MLB's big bad did it again this week, as the Los Angeles Dodgers swooped in and plucked Kyle Tucker in free agent on a deal that might just break baseball math for good. Tucker is signing a four-year, $240 million with L.A., with $30 million of that money deferred and opt-outs after 2027 and 2028.
Almost immediately, the wailing began. What was already the richest team in the league decided to throw one more historic wad of money onto the pile — and add another All-Star talent to a roster full of it thanks to nothing but cold, hard cash. How can anyone compete with these Dodgers? How can they keep spending like this? And with the current collective bargaining agreement set to expire at the end of the 2026 season, was this the thing that would finally push baseball into a work stoppage?
Some of those questions are more valid than others. But what's inarguably true is that Tucker's deal is jaw-dropping in its scale.
The real cost of Kyle Tucker's historic Dodgers deal
On paper, the math would appear to be simple: $240 million over four years is $60 million per season. It's a staggering number on its face, beating Juan Soto's previous AAV record by a full $9 million. And yet, somehow, that's just scratching the surface of what this deal is actually going to cost the Dodgers. Because while fans around the league are screaming for the league office to curb L.A.'s spending, the reality is that the system is already designed to do just that — Andrew Friedman (and his ownership group) simply aren't taking the hint.
To get the full financial picture of Tucker's new contract, we need to factor in the luxury tax, the system MLB put in place in its most recent CBA as an attempt to institute parity without an actual salary cap. The relevant portion here is pretty straight-forward: Because the Dodgers have gone over the CBT threshold (which began at $230 million and has climbed steadily to $244 million for the 2026 season) for at least three consecutive years, they're subject to a 50 percent penalty for every dollar they spend beyond that threshold. But that's not all, as Los Angeles is also subject to an additional 60 percent tax for exceeding the threshold by $60 million or more, which the Dodgers have done with ease in recent years.

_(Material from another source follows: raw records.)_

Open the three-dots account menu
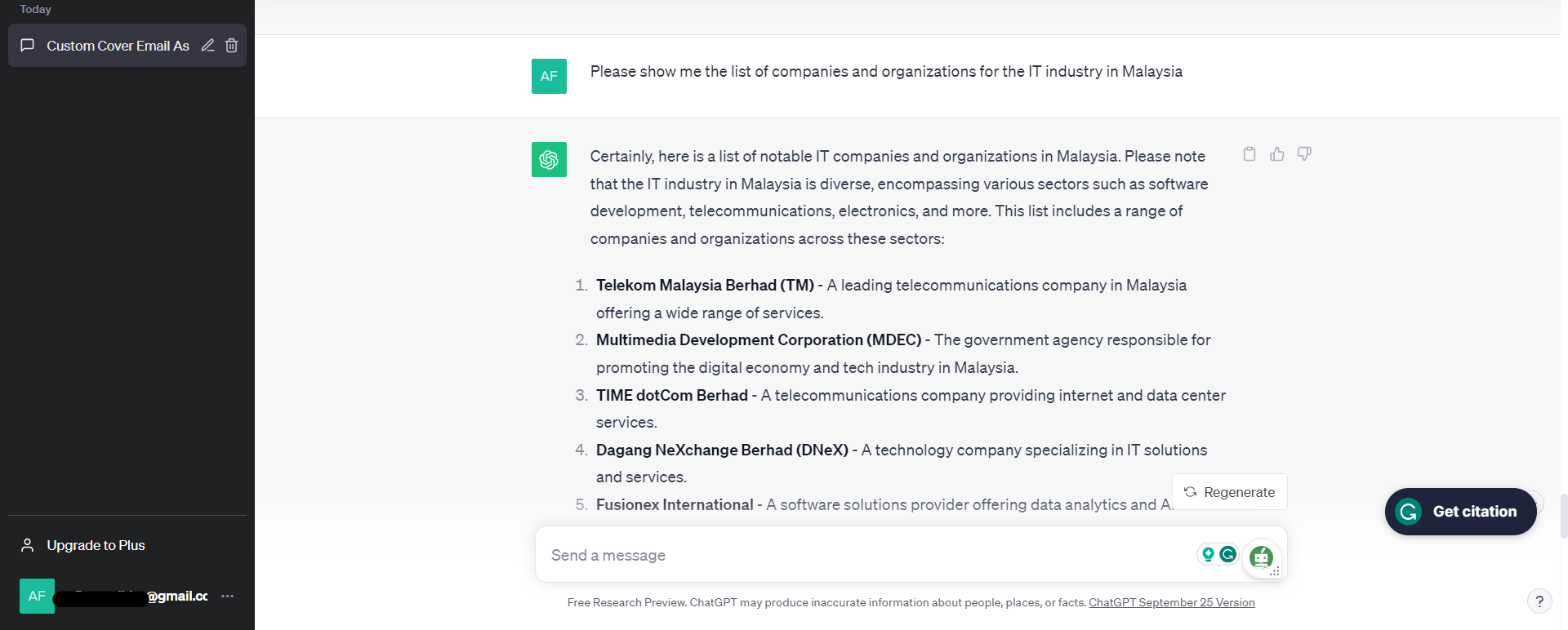The width and height of the screenshot is (1568, 630). click(228, 597)
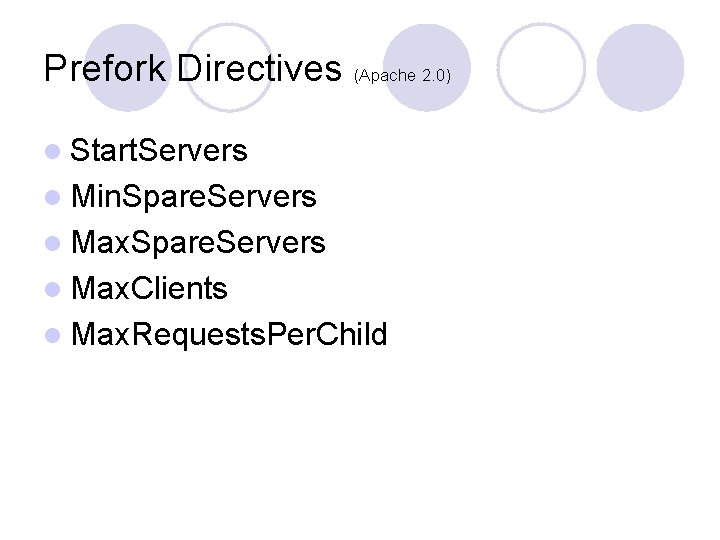Image resolution: width=720 pixels, height=540 pixels.
Task: Click the '2.0' version number in the subtitle
Action: (434, 75)
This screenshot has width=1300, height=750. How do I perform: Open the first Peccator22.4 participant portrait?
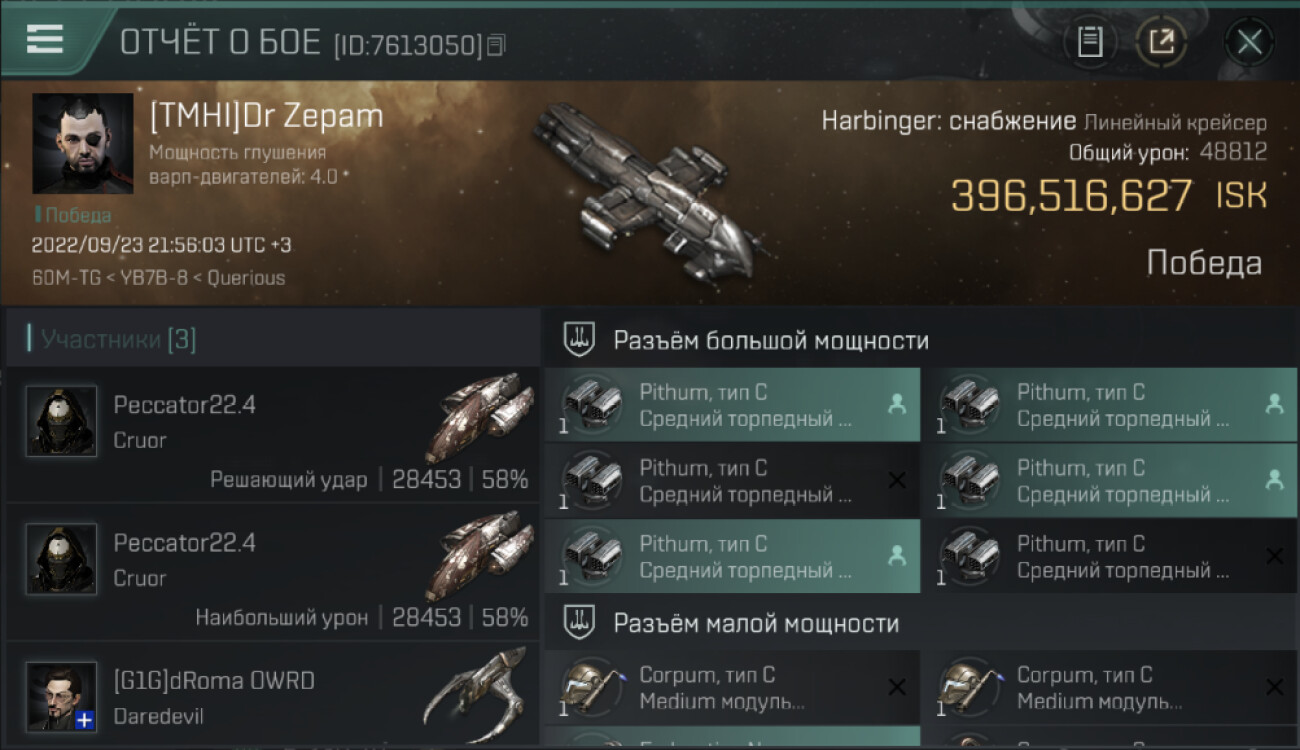click(62, 422)
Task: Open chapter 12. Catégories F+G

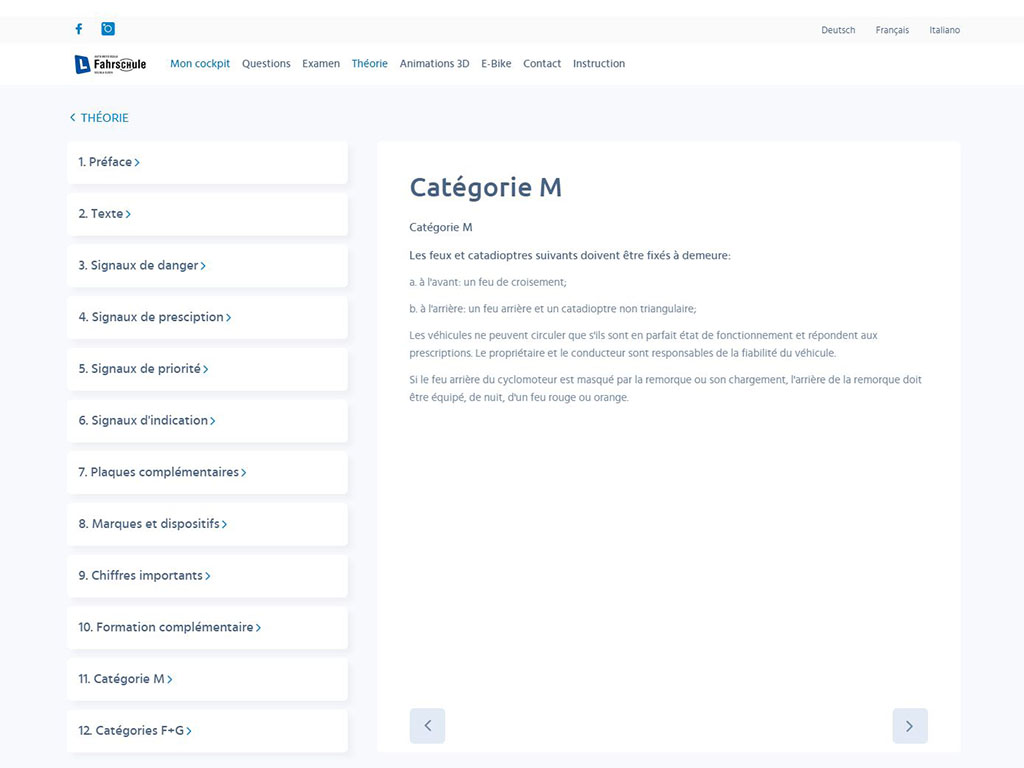Action: [x=135, y=731]

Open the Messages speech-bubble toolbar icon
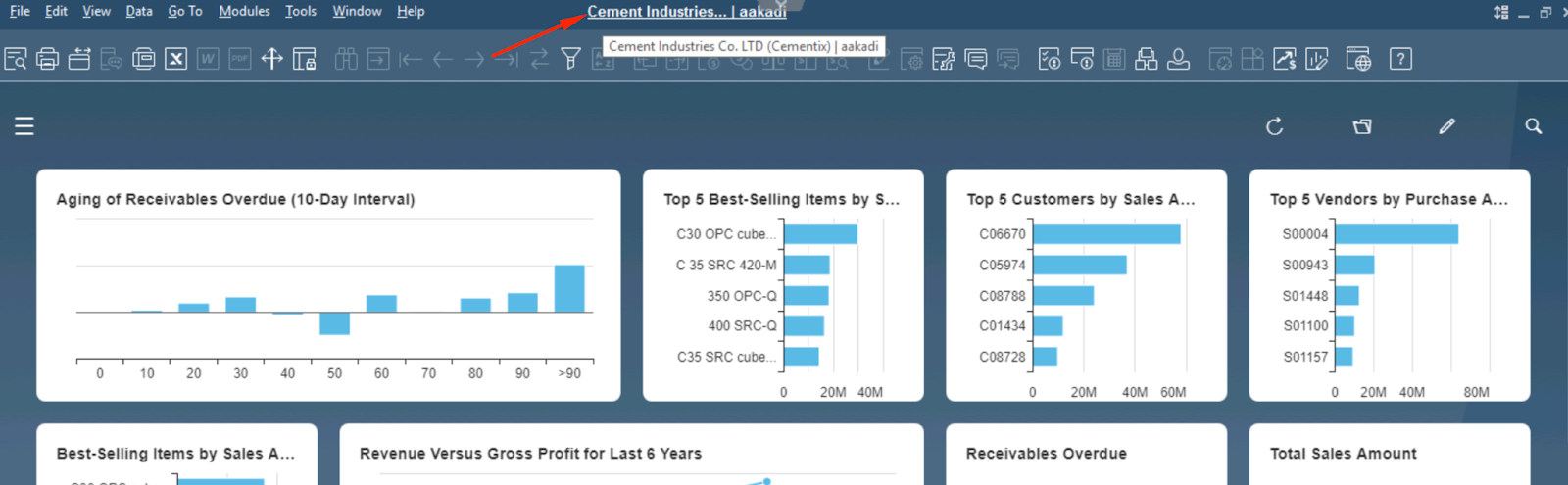pos(975,59)
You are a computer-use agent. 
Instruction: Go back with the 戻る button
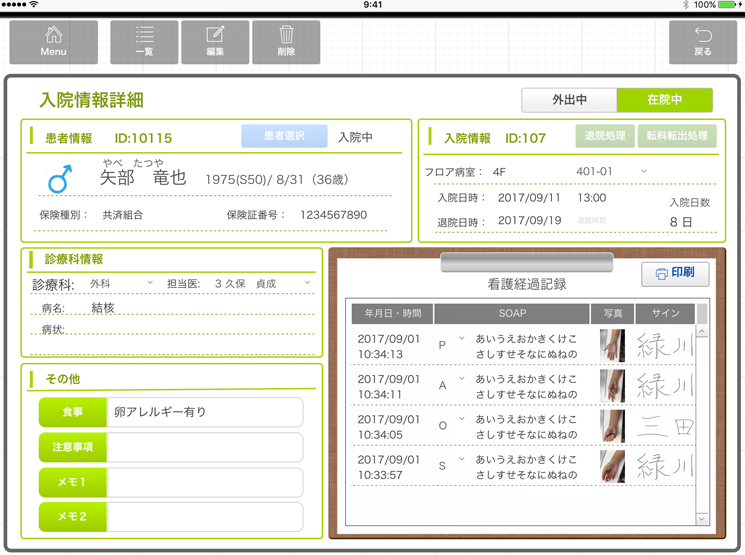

The upshot is that any free agent the Dodgers sign comes with a 110 percent tax penalty. Doing some quick math, that makes the real cost of Tucker's deal a whopping $120,078,000 — per season.
How Kyle Tucker's annual salary compares to the payrolls of MLB teams
If that sounds like a lot, well, yeah, no kidding. But to put into context just how outrageous that number is to spend on a single player, consider that just the total cost of Tucker's new contract is more than the total current payrolls of 11 different MLB teams.
Team | Current cash payroll for 2026 (MLB rank) |
|---|---|
Cincinnati Reds | $126,637,500 (19) |
Kyle Tucker's 2026 salary, including CBT penalty | $120,078,000 |
St. Louis Cardinals | $117,005,000 (20) |
Washington Nationals | $112,341,429 (21) |
Milwaukee Brewers | $106,640,000 (22) |
Minnesota Twins | $105,235,000 (23) |
Colorado Rockies | $100,721,666 (24) |
Chicago White Sox | $99,530,000 (25) |
Athletics | $96,485,000 (26) |
Pittsburgh Pirates | $90,700,000 (27) |
Cleveland Guardians | $87,795,000 (28) |
Tampa Bay Rays | $87,720,000 (29) |
Miami Marlins | $85,715,000 (30) |
Of course, not all of that is on the Dodgers. All of these teams could afford to spend significantly more than they are right now, and all of them would be forced to do so in the event of a salary cap (which would necessitate a salary floor to go with it). There's no reason for any Major League franchise in the year 2026 to be spending less than $100 million on salary in any given season.
Still, you can start to understand why fans are crying foul right now. The Dodgers already had a record payroll, and they just decided to add an entire other payroll's worth of money on top of it — seemingly without breaking a sweat. Their TV deal is among the envies of the league, and the presence of Shohei Ohtani allows L.A. to print money internationally. They can spend in a way that many other teams simply cannot access.
That's the problem that the league and the MLBPA are tasked with solving once the current CBA expires next winter. Even for those of us who think that a salary cap isn't necessary to fix what's broken with baseball's economic model, it's clear that something isn't working, and that small-market fans aren't wrong for throwing up their hands and wondering what the point of all this really is. Sure, teams like the Milwaukee Brewers show what can be possible on a budget, but at a certain point, money talks pretty loudly. And if the Dodgers polish off their threepeat come October, it won't be hard to figure out why.